Boris Johnson has been accused of attempting to “rob people of their democratic right to vote”.
At PMQs, SNP Westminster leader Ian Blackford suggested the Prime Minister was acting like a “tin-pot dictator” over his government’s plans to require voters to show photographic ID before casting their ballots.
Johnson however insisted that the legislation is about reassuring voters that their votes matter.
“This week, the Tory Government introduced its so-called Electoral Integrity Bill,” Blackford told the Commons.
“In reality, the Bill is designed to do anything but increase the integrity of our elections. It is a solution in desperate search of a problem that simply does not exist.
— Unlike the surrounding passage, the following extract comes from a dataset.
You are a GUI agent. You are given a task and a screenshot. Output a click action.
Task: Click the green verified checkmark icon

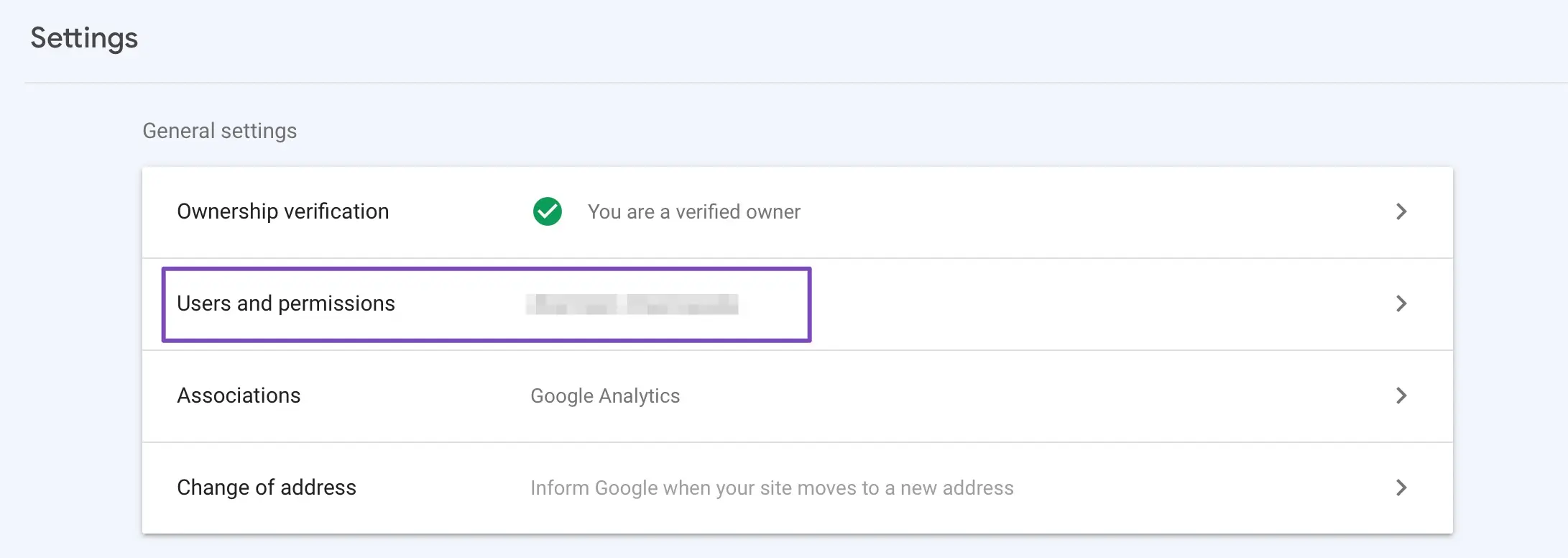click(548, 211)
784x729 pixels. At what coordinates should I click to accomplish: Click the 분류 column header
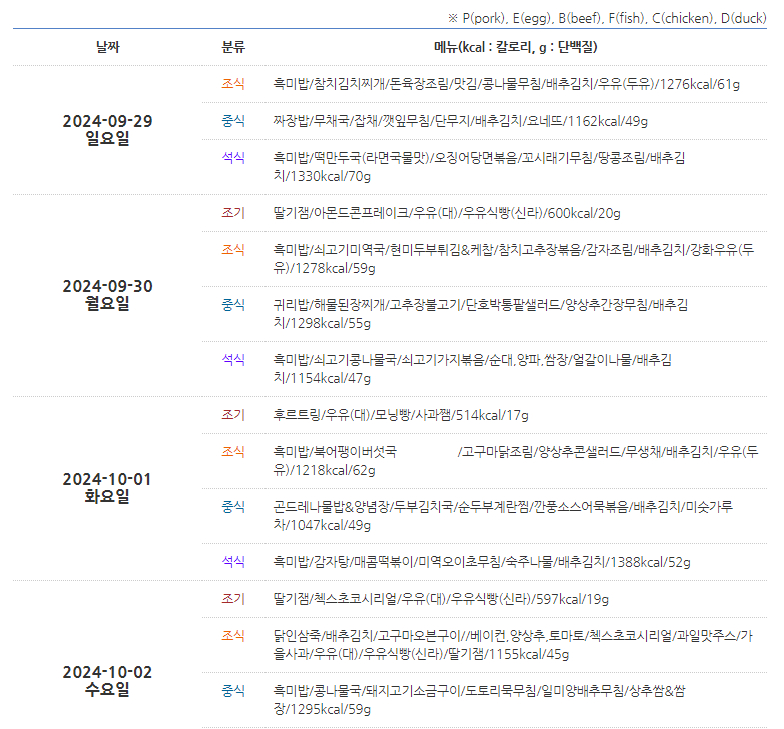pyautogui.click(x=233, y=47)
“What the Bill will do is to impose for the first time Trumpian voter ID laws in the UK.
“The Electoral Reform Society says it could lead to voter disenfranchisement on an industrial scale.
“Disenfranchising people from working class communities, BME communities and others already marginalised in society, creating barriers to vote.
“Prime Minister, why is this Tory government trying to rob people of their democratic right to vote?”
Johnson responded: “What we’re trying to protect is the democratic right of people to have a one-person, one-vote system.
“And I’m afraid that I have personal experience, I remember vividly what used to go on in Tower Hamlets.
“And I think it is important that we move to some sort of voter ID and plenty of other countries have it and I think it eminently sensible and people I think will be reassured that their votes matter and that’s what this Bill is about.”
Blackford warned that millions of people could have their right to vote curtailed under the proposals.
“Goodness gracious Prime Minister, come on. There were 34 allegations of impersonation in 2019, this is a problem that does not exist,” he responding.
“It is a British Prime Minister seeking to make it harder to vote because it’s easier to get re-elected if the Government can choose their voters, rather than letting the voters choose their government.”
He continued: “3.5m people in the United Kingdom do not have a form of photo ID. 11m people do not have a passport or driver’s licence.
“These millions of people will be directly impacted by seeing their right to vote curtailed.
“And it’s not just the opposition saying this, members of the Prime Minister’s own party have called his plans, ‘an illogical and illiberal solution to a non-existent problem’.
“Will the Prime Minister withdraw these vote-rigging proposals immediately or will he continue down the path of being a tin-pot dictator?”
Johnson said that elections in the UL should not been “clouded” by suspicions of voter fraud.
He responded: “Right, well, I think he’s making a bit of a mountain out of a molehill, if I may respectfully suggest.
“Councils will be under an obligation to provide free photo ID to anybody who wants it and I do think it reasonable to protect the public in our elections from the idea of voter fraud.
“Nobody wants to see it, and by the way, I don’t think elections in this country should be in any way clouded or contaminated by the suspicion of voter fraud.
“And that’s what we’re trying to prevent.”